Prossegue hoje, no Tribunal da Guarda, o julgamento da Liga dos Servos de Jesus, à qual Maria de Fátima Diogo exige uma indemnização de cerca de 120 mil euros por ter «frustrado as suas legítimas expectativas de vida» quando a expulsou, em 2001. Na última sessão, realizada na passada quarta-feira, o depoimento da irmã Felicidade, que trabalha no Colégio da Cerdeira, não foi nada abonatório para a ex-serva – o termo freira parece não se adequar ao caso –, apresentada como geradora de conflitos na instituição, abusadora do telefone e frequentadora do café da aldeia.
«A Fátima não se adequava muito bem aos nossos parâmetros, havia algum mal-estar por causa do seu comportamento», começou por dizer a testemunha, admitindo que «ela era boa em relações públicas e ainda é». Interpelada pelo advogado de defesa, Jorge Fonseca, a irmã Felicidade afirmou mesmo que Maria de Fátima foi «chamada à atenção várias vezes», mas que as suas atitudes «contra as regras» não mudaram. E também «dizia mal» de algumas irmãs, exemplificando que chamava «velha ruça» à superiora, a irmã Guilhermina, já falecida. A Liga também não seria poupada, mas as críticas mais pareciam heresias, segundo a irmã Felicidade: «Dizia que a verdadeira Liga devia nascer das cinzas da actual», recordou, estranhando que Maria de Fátima tenha conseguido «aguentar-se lá se não concordava com as regras e punha em causa a própria Liga».
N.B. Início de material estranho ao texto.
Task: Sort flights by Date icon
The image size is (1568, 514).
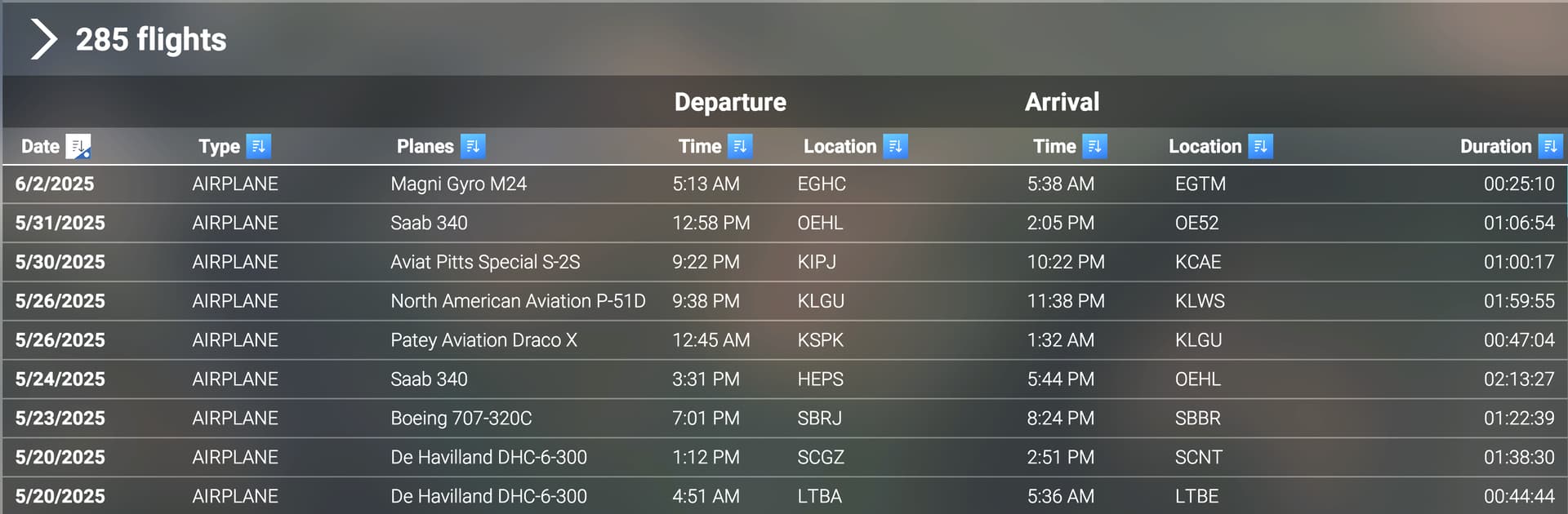Action: tap(78, 147)
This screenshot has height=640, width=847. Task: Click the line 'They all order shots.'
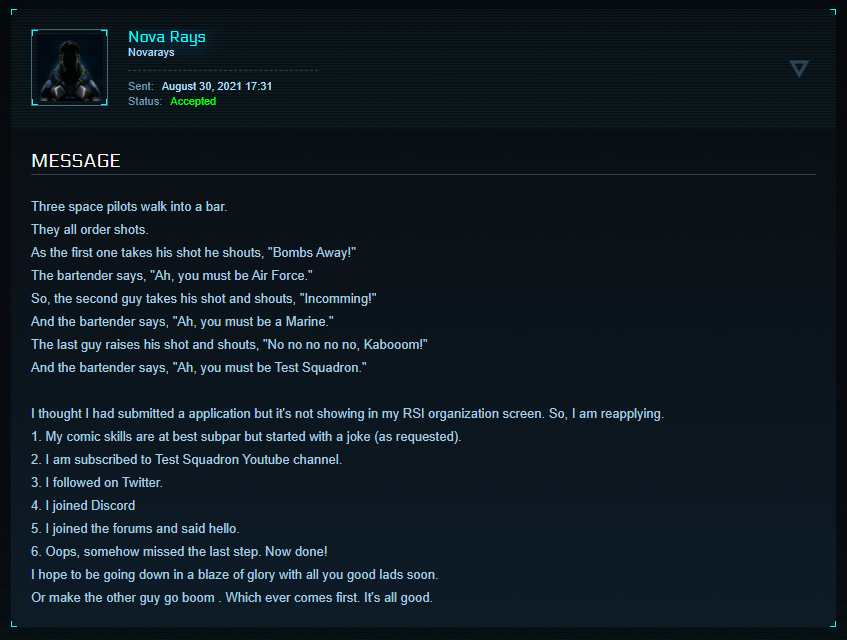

A explicação veio pouco depois. «Nunca houve uma atitude radical de expulsão, porque a irmã Guilhermina era boa de mais», afirmou. Só que, um dia, «por causa das inúmeras queixas», a Liga reuniu extraordinariamente e decidiu afastar a serva. «Não foi expulsa, mas sim posta perante os factos e a rejeição de várias casas», prosseguiu a irmã Felicidade, após insistência do advogado de acusação. Martins da Fonseca estranhou ainda que «só passados 23 anos alguém deu conta que Maria de Fátima não se adequava às regras da Liga» e ainda conseguiu da testemunha uma confissão, segundo a qual as superioras do Colégio da Cerdeira foram «criticadas» por pais e responsáveis da Liga por não terem tomado aquela decisão «mais cedo». Ao lado do seu advogado oficioso, a visada, que mais parecia estar a ser julgada, foi tomando notas.
No final, classificou de «coisistas» as acusações que lhe foram feitas, sublinhando que as testemunhas da Liga «não conseguem provar um acto concreto e real» do seu alegado comportamento. «Mesmo que eu tivesse cometido um disparate, era mais uma razão para serem humanas e acolhedoras. Onde está o perdão que apregoam?», perguntou. Aos jornalistas, Maria de Fátima considerou ter sido vítima de «um atentado à pessoa humana», lamentando que haja, na Liga, «uma consciência moral mal formada e pouca abertura aos tempos actuais». E exemplificou lembrando que quis cursar assistência social em Coimbra para «servir melhor a instituição e a comunidade». Mas isso não foi aceite. «Aliás, qualquer proposta mais inovadora que fizesse não era aceite», lamenta.
«Produziu riqueza para a Liga»
A indemnização reclamada é o montante a que Maria de Fátima Diogo, de 53 anos, considera ter direito, «tendo em conta que trabalhou gratuitamente para a ré nos melhores e mais produtivos dias da sua vida, produzindo riqueza para a Liga que, assim, viu aumentado o seu património», lê-se na pronúncia. Este é um julgamento inédito em Portugal e só foi possível após recurso para o Supremo Tribunal de Justiça (STJ), que reconheceu a competência de um tribunal cível para apreciar o pedido da antiga serva da Liga. Até essa decisão, divulgada em 2006, a instituição foi absolvida na primeira instância, uma sentença confirmada pela Relação de Coimbra, com o argumento de que o caso deveria ser julgado num tribunal eclesiástico. O caso remonta a 31 de Março de 2001, quando Maria de Fátima Diogo, que trabalhava no Colégio da Cerdeira, foi expulsa da Liga, após quase 23 anos de serviço.